True Security of Unalienable Rights

by Professor Robert J. Barth

The Security of Unalienable Rights

The Declaration of Independence makes a profound statement about the role of civil government. Our founders came to view a civil government quite differently than the then philosophy of government in England where the king ruled people with a consolidation of powers. Because of different reforms such as the Magna Carta (1215), and the influence of men like Edward Coke and John Locke our founders saw the potential abuses in the “divine right of kings” philosophy. The architects of the American philosophy recognized the importance of certain individual rights that are connected to a person’s humanity, not granted by the government. Since the Creator is the giver of life, these rights come from the Creator, not from kings or other categories of civil rulers.
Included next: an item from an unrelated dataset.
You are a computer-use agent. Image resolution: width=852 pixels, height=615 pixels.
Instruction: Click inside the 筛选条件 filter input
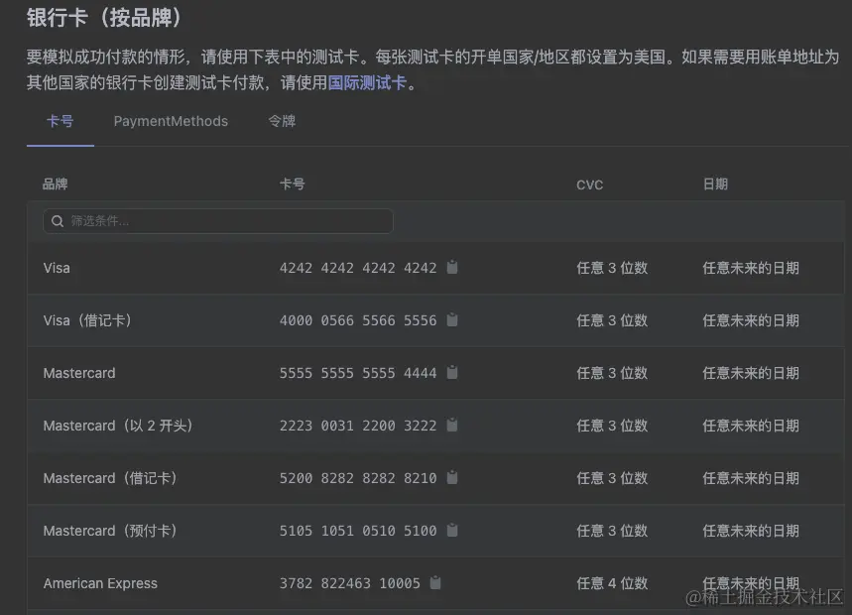(198, 221)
With respect to these unalienable rights, our founders thought the civil government should be the protector of those rights rather than individuals being their own judge, jury, and executioner. Yet, the founders stated in the Declaration of Independence that it was the people who should choose those to whom they would entrust the duty to protect their unalienable rights.

“That to secure these rights,” is the phrase used in the Declaration of Independence to describe the civil government’s duty with respect to the unalienable gifts from the Creator, which are unalienable rights among men. “To secure” does not mean to define, limit, expand, or to eliminate. It means to protect, remove from danger, and make safe. To secure something presupposes it already preexists and who secures it is not the source of its existence. Thus, we see that certain rights are “unalienable” because they preexist civil government, having come from the Creator, not man.
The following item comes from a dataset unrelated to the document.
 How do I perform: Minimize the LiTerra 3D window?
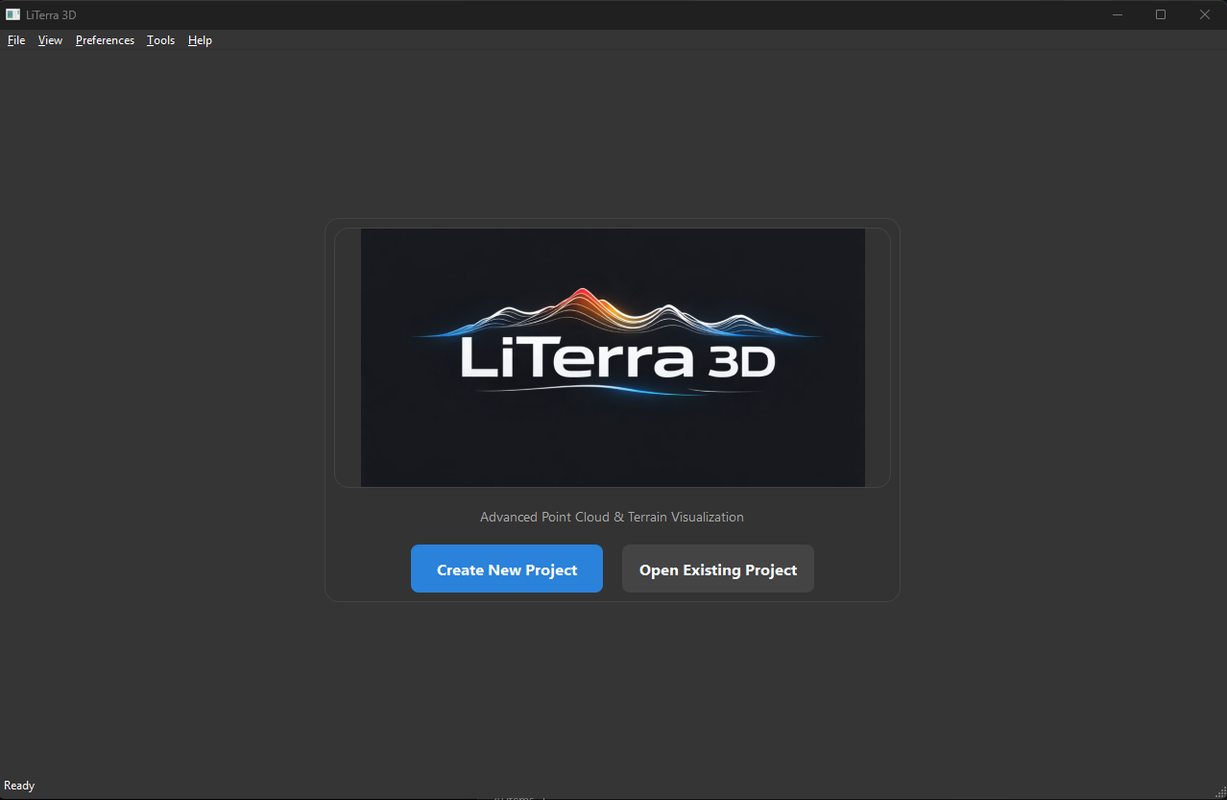pyautogui.click(x=1117, y=14)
To secure unalienable rights means to affirm these rights by passing laws and providing police protection. It also means to provide remedies to those who have been deprived of their unalienable rights. Without a method of enforcement and consequences for disobedience, a law is nothing more than a statement of moral value or advice. Our founders knew what “secure” meant and knew that the functions of the legislative, executive, and judicial branches of government were to focus on protecting and serving the people by securing their unalienable rights.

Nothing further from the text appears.